- A internet enfrenta um aumento de conteúdo de baixa qualidade, impulsionado por algoritmos de engajamento e pela geração em massa de material por inteligência artificial (IA).
- O fenômeno, chamado de IA slop, se caracteriza por vídeos e textos que priorizam cliques em vez de qualidade e veracidade.
- Plataformas como YouTube, TikTok e Instagram estão saturadas com produções que incluem montagens absurdas e animações bizarras, atraindo principalmente o público jovem.
- O YouTube anunciou que atualizará suas regras de monetização a partir de 15 de julho, visando restringir a lucratividade de vídeos repetitivos e sem contexto original.
- Especialistas alertam que a proliferação de conteúdo gerado por IA pode levar os usuários a buscar materiais mais significativos e de maior qualidade.
A internet enfrenta um aumento alarmante de conteúdo de baixa qualidade, impulsionado pela combinação de algoritmos de engajamento e a geração em massa de material por inteligência artificial (IA). O fenômeno, conhecido como IA slop, caracteriza-se por vídeos e textos que priorizam cliques em detrimento da qualidade e veracidade.

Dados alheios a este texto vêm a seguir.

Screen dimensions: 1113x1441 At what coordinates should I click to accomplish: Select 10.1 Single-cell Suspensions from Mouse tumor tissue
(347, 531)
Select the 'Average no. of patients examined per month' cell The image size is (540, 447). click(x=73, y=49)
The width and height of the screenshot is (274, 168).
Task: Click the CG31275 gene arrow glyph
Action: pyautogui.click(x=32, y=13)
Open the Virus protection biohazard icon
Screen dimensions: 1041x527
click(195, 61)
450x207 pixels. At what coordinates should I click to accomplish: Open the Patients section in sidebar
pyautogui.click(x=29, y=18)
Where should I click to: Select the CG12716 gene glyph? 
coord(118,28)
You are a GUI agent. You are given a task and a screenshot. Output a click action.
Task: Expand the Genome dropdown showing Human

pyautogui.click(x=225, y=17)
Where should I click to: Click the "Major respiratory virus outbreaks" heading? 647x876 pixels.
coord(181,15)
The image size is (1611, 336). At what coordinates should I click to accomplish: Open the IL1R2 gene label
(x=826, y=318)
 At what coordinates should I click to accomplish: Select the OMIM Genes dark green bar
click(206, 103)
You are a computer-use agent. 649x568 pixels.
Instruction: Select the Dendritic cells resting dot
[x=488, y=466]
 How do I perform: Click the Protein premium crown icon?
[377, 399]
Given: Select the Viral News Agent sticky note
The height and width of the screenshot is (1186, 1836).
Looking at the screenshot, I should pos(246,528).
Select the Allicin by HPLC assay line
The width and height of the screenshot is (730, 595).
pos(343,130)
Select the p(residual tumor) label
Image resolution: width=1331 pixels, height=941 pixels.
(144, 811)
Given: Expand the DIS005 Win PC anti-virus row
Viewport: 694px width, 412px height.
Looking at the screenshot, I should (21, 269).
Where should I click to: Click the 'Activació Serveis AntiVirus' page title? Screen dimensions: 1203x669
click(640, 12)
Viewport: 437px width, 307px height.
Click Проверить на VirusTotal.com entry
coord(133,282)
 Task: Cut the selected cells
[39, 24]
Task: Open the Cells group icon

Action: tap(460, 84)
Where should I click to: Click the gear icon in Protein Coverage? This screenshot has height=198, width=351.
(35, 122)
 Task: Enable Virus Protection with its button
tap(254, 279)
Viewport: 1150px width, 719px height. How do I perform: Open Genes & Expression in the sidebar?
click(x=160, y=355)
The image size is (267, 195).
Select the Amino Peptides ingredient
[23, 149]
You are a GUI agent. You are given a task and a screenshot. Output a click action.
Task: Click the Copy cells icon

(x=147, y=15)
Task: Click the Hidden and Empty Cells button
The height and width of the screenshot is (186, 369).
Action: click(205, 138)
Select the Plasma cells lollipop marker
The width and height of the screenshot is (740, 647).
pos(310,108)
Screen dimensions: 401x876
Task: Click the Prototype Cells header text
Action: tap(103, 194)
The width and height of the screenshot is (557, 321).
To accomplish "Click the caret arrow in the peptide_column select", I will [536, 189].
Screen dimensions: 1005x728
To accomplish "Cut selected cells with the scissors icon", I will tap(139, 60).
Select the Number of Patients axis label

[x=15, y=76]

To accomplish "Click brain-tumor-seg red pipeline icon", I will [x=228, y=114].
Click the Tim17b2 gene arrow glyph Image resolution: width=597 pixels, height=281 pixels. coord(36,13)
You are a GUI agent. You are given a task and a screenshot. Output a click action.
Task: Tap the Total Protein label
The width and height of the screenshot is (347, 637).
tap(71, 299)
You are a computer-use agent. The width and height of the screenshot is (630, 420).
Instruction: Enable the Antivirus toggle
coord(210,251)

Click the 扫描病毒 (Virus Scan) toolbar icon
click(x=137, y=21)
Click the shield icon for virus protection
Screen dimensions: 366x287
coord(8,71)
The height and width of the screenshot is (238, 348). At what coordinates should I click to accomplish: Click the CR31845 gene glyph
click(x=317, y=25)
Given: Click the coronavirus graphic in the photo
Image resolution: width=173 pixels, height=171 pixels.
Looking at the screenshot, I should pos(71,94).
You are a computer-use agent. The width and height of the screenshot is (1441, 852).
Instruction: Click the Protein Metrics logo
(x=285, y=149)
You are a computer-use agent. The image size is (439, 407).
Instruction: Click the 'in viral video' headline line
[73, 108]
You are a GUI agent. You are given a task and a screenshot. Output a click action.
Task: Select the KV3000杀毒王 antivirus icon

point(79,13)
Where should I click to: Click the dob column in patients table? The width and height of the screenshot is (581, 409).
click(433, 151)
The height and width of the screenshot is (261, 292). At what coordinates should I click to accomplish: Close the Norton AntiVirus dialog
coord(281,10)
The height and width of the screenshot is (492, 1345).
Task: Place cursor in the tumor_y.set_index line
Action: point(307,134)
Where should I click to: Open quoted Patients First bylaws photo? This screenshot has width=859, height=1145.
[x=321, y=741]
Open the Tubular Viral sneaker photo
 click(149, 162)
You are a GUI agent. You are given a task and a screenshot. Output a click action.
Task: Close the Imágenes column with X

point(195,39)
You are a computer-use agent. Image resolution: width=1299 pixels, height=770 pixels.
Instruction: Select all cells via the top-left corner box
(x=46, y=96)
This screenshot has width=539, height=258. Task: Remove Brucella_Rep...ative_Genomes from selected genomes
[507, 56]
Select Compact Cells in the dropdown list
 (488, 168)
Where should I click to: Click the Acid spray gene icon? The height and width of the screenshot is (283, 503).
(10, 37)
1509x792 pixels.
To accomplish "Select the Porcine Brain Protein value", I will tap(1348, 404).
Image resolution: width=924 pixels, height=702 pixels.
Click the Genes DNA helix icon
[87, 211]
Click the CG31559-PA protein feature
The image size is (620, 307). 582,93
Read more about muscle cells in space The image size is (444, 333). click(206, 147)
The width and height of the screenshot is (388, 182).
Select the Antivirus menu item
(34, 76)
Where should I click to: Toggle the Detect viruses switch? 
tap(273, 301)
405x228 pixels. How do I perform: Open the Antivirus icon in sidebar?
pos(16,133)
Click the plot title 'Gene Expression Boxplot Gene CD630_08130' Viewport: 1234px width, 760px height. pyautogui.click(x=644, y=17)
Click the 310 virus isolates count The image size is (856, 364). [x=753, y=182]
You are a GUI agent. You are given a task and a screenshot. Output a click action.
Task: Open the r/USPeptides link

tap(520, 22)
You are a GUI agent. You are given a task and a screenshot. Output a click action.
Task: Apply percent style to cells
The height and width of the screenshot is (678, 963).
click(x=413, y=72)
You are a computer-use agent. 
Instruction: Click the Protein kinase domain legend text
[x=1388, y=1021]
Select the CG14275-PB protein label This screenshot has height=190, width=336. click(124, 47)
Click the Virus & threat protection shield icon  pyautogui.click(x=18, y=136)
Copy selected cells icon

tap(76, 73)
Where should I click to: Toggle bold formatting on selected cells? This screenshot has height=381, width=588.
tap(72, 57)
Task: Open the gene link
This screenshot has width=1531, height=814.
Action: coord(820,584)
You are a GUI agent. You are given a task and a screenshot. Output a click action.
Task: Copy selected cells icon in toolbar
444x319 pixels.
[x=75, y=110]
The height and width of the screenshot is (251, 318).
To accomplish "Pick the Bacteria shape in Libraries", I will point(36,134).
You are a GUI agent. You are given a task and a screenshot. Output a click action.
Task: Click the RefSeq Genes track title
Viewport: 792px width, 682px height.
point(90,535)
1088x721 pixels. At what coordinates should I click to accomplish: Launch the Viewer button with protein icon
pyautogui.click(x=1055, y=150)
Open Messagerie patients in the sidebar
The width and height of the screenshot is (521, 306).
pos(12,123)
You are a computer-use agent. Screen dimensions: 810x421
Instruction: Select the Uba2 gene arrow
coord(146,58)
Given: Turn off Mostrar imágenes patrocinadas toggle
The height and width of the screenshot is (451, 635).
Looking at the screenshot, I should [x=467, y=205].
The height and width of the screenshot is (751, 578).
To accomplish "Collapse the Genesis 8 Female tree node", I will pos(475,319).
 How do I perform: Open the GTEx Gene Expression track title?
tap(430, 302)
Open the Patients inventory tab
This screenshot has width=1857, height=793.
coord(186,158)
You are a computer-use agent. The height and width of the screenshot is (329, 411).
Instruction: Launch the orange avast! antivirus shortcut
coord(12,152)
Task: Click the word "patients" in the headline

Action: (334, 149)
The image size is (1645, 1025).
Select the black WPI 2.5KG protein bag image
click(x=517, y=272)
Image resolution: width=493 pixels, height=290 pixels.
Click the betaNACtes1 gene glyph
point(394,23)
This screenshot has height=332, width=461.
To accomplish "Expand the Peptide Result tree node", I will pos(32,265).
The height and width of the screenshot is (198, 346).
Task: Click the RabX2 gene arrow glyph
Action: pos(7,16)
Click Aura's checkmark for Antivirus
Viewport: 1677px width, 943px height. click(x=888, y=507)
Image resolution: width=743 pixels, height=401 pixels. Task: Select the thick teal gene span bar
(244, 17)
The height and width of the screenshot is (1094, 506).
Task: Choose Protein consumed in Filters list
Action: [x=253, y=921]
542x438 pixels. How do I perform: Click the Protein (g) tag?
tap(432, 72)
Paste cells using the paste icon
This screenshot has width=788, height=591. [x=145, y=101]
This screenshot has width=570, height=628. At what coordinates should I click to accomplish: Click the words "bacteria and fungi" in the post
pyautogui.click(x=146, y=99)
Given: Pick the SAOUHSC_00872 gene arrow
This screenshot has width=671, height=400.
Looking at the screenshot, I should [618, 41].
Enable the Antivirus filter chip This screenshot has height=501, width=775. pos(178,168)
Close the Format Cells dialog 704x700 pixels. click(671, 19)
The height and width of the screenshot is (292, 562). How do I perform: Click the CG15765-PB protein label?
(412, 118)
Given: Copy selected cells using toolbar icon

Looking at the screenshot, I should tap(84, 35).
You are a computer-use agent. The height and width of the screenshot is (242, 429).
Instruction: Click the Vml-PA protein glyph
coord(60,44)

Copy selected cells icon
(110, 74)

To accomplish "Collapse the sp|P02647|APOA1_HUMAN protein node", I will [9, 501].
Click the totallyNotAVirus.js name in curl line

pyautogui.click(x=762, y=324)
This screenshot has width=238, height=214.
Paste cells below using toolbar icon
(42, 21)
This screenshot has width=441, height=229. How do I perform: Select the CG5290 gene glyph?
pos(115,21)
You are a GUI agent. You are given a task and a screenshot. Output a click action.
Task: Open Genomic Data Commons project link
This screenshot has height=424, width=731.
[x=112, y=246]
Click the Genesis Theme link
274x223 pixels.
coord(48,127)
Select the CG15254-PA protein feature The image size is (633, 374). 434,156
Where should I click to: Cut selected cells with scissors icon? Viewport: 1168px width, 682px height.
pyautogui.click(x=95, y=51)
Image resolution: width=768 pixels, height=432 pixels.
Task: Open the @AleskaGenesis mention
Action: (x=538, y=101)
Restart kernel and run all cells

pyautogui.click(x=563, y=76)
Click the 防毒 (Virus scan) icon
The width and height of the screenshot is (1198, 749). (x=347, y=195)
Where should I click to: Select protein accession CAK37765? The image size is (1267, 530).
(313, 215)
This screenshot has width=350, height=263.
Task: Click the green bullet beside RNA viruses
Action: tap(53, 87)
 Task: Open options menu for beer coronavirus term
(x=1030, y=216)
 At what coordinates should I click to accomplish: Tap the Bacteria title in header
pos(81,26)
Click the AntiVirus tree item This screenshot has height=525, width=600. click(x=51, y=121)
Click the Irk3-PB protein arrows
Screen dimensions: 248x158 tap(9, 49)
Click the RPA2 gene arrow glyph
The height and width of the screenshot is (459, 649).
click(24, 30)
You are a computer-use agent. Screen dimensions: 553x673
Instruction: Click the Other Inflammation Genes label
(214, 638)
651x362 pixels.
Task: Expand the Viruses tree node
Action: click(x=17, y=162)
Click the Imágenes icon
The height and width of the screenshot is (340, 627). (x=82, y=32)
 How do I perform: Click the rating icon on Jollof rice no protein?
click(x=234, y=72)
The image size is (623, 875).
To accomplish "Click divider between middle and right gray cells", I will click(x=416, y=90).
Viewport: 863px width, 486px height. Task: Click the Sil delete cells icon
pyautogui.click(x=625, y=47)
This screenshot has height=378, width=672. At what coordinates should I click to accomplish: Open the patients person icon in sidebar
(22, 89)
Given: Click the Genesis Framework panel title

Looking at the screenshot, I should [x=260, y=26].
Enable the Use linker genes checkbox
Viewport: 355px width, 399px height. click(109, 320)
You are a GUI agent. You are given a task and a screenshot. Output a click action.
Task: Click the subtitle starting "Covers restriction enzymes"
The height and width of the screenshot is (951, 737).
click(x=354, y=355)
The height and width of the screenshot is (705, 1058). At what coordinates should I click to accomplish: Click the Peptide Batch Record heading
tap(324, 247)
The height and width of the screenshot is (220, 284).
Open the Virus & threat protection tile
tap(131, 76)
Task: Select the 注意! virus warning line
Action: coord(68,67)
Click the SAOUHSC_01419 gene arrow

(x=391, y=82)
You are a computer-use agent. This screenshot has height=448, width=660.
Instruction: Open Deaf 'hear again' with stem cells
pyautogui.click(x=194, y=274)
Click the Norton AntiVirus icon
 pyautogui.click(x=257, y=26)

Plataformas como YouTube, TikTok e Instagram estão saturadas com produções que incluem desde montagens absurdas, como o meme Italian Brainrot, até animações bizarras. Esse conteúdo, muitas vezes gerado automaticamente, não tem compromisso com a originalidade e se espalha rapidamente, atraindo principalmente o público jovem. A situação se agrava com a facilidade de criação proporcionada por ferramentas de IA, que permitem a qualquer um gerar material em segundos.
O YouTube anunciou que, a partir de 15 de julho, atualizará suas regras de monetização para combater o IA slop. A nova política visa restringir a lucratividade de vídeos repetitivos e sem contexto original, que utilizam vozes ou legendas geradas automaticamente. Essa medida é uma resposta à crescente preocupação com a qualidade do conteúdo na plataforma.
A proliferação de conteúdo gerado por IA não é um fenômeno recente. O escândalo Elsagate, que surgiu em 2016, já mostrava os perigos de vídeos infantis mal elaborados que burlavam algoritmos. Hoje, a situação se ampliou, com a internet se tornando um espaço onde a maioria do conteúdo é produzido por robôs, levando à chamada teoria da “internet morta”.
Especialistas alertam que, embora a IA possa facilitar a produção de conteúdo, ela também pode provocar uma reflexão sobre a qualidade do que consumimos. A saturação de material superficial pode levar os usuários a buscar conteúdos mais profundos e significativos, revertendo a tendência atual.